本人としては警戒心や不信感でガチガチに固めた視線を向けているつもりなのだろうが、不謹慎にもちょっと綺麗だな……などと思ってしまった。
「ご、ごめんね突然、あの……どうしても話がしたくて」
「……話なんて無い」
堪らず口を開いた洋海に微かに眉根を寄せ、それでも哲哉に対するよりは幾分表情を緩めて睦月は吐き捨てる。
「用が済んだなら早く帰っ――」
「客人か?」
言うが早いか引き戸を閉じようとした睦月に、遠くから穏やかな声が掛けられた。
「……親父」
視線を追ってわずかに振り返ると、離れの建物から出てきたのか道着を纏った中年の男性が歩み寄ってきていた。
(あれが……父親、か)
すっきり短く整えられた頭髪に所々白いものが混じってはいるが、おそらく中年担任や自分らの親と同年代……か、いくらか若いくらいだろうか。
スラリと背が高く、濃紺の道着、袴もずいぶん様になっている。歩いて向かって来るだけの姿さえ無駄も隙もないように見えた。
穏やかで隙のない武道家――――漠然とそんな形容が思い浮かんだ。
優しそうな笑みを宿したまま、自分たちのすぐ近くで立ち止まる。
睨みつけそうになるのをなんとか堪えながら、哲哉は冷静に睦月の父親を観察した。
穏やかな表情や落ち着いた物腰で接しているつもりかもしれないが、何と言ってもあの痣や傷の原因を作った(らしい)張本人だ。
笑顔ふりまいて取り繕ったって騙されてなんかやんねーぞコラ、という挑戦的な心の声がバレないよう、まずはとりあえず一歩前へ進み出て深々と頭を下げる。
「はじめまして。
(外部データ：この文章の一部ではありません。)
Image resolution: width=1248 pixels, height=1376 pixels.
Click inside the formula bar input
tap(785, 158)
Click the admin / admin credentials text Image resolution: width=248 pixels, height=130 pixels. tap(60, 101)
大……睦月くんのクラスメートの桜井といいます」
「さ、佐藤です。と、突然すみませんっ」
あわてふためいて隣に並び、洋海が同じようにぴょこんとお辞儀する。
あーこんなモンでいっかそろそろ腰にくるわー、と実に不遜なことを思いながら哲哉が顔を上げると。
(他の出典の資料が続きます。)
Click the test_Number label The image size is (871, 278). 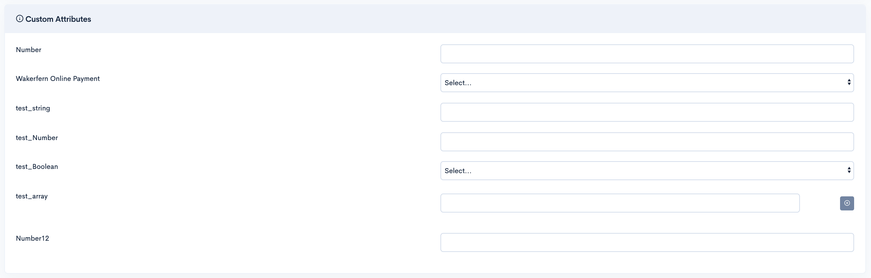(37, 138)
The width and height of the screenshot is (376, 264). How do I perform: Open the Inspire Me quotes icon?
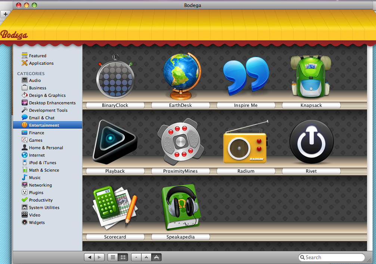(x=246, y=76)
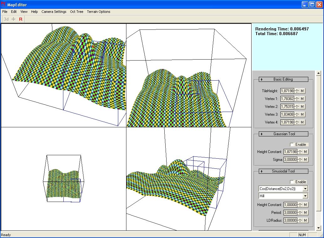
Task: Select the move arrows toolbar icon
Action: 13,19
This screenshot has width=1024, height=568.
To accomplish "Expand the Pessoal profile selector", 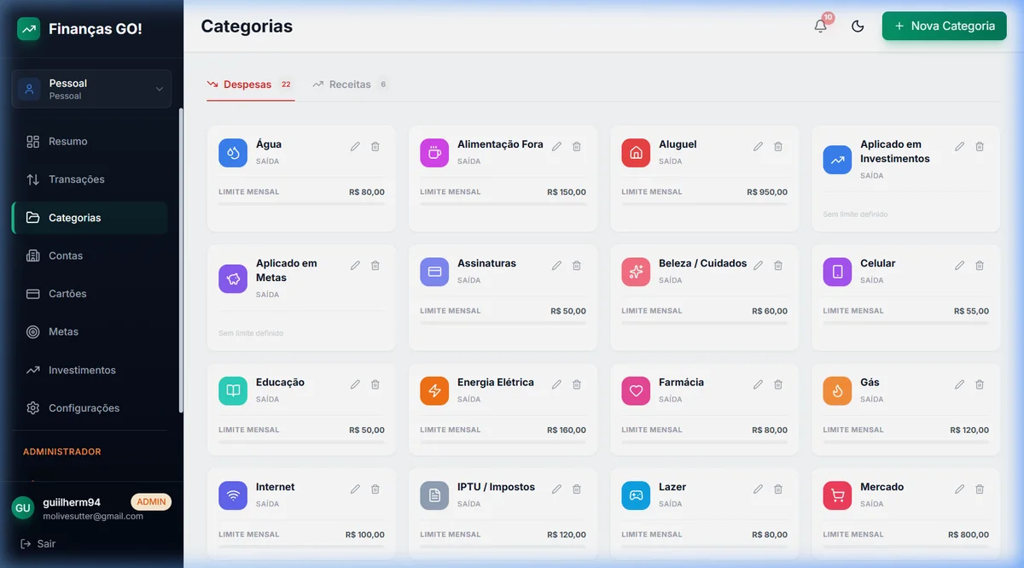I will coord(91,88).
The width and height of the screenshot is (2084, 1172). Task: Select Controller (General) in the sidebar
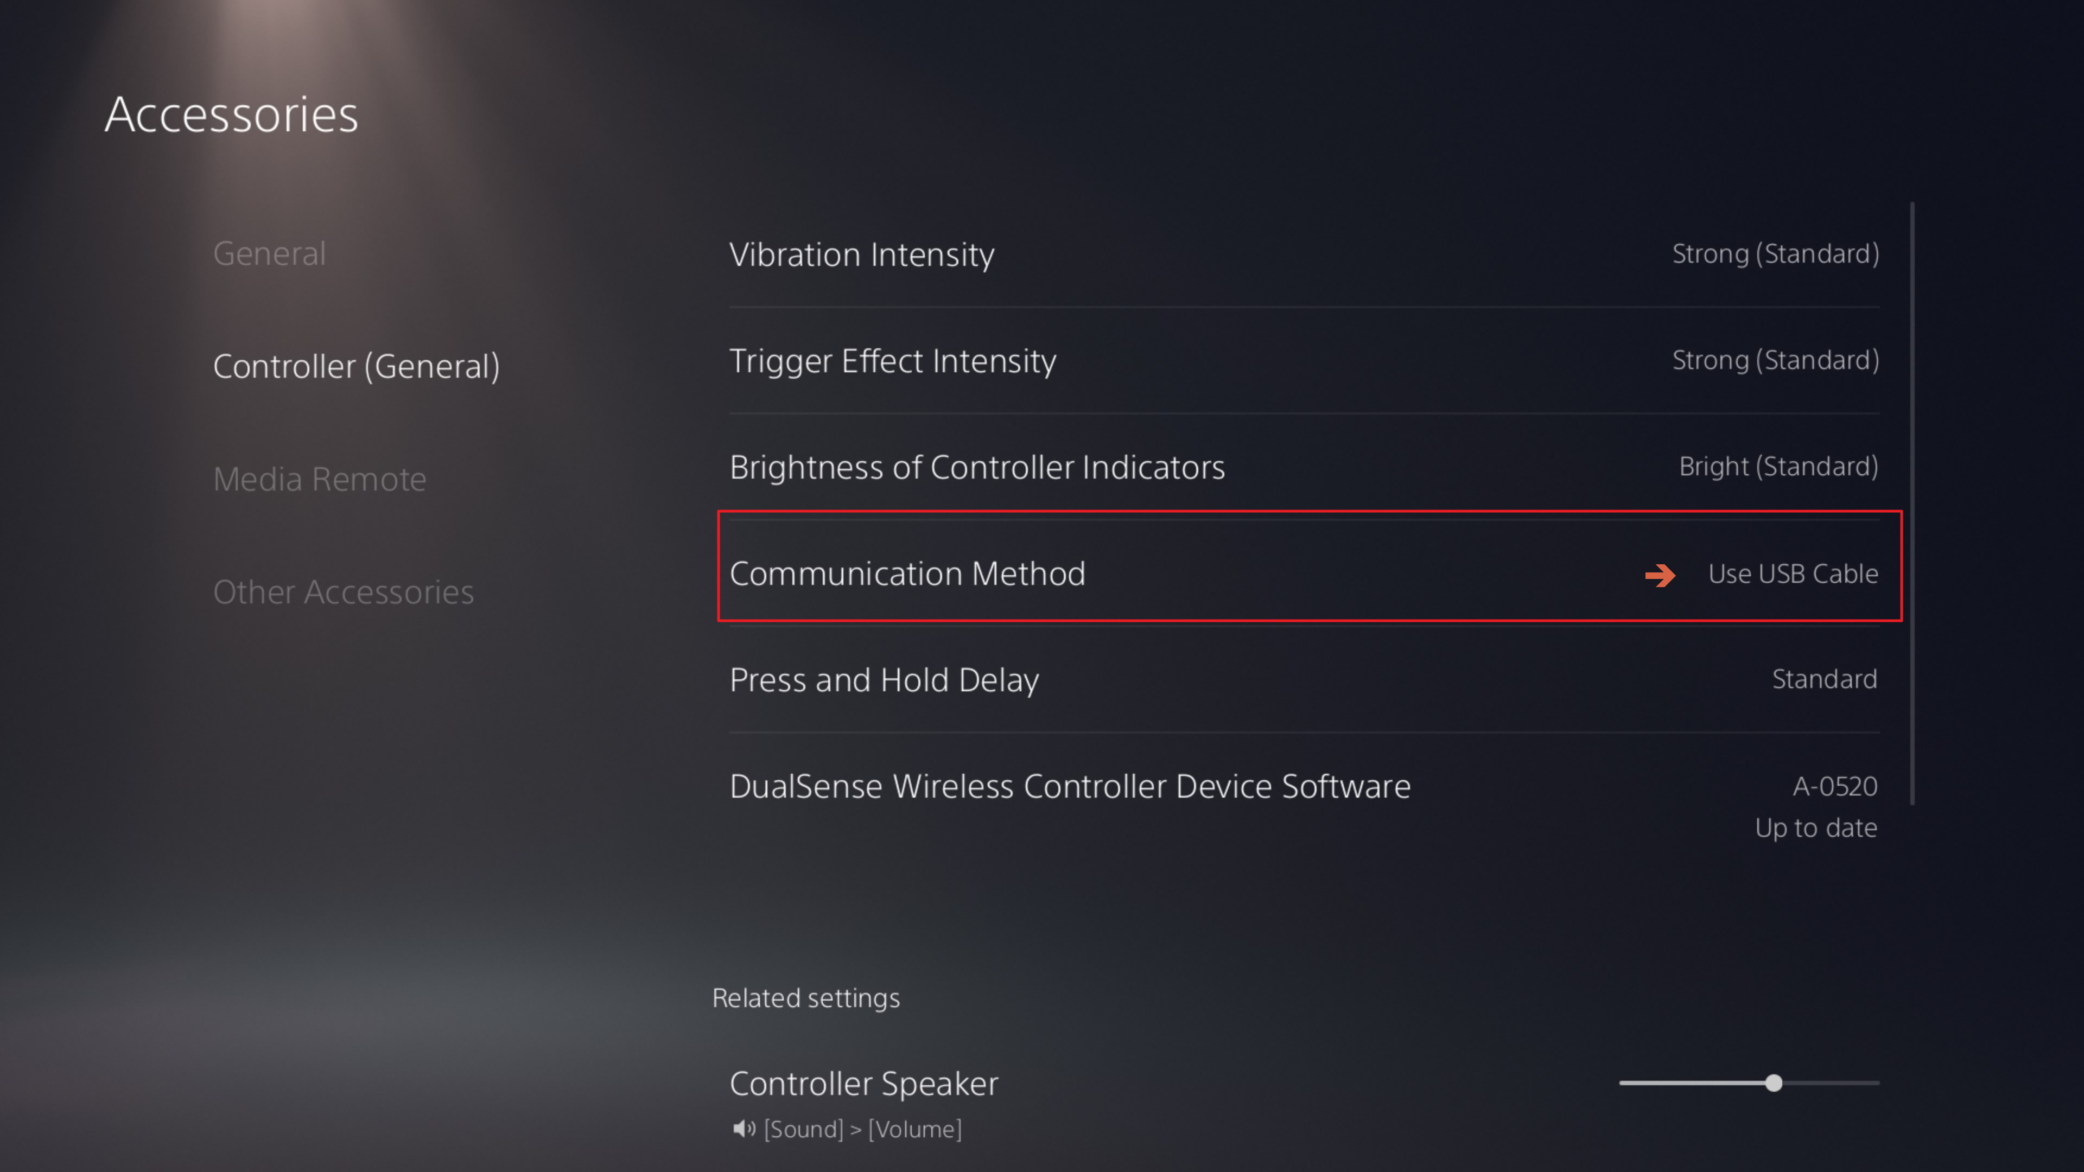coord(357,366)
自分たちをずっと見つめていたと思われるその瞳がさらに優しげに細められた。
「――お友達でしたか。ならどうぞ上がってください」
「親父!?」
「睦月、お茶を」
弾かれたように不満をあらわにする睦月にただただ優しげな視線を返し、父親は玄関の戸をさらに大きく開けて自分たちを招き入れた。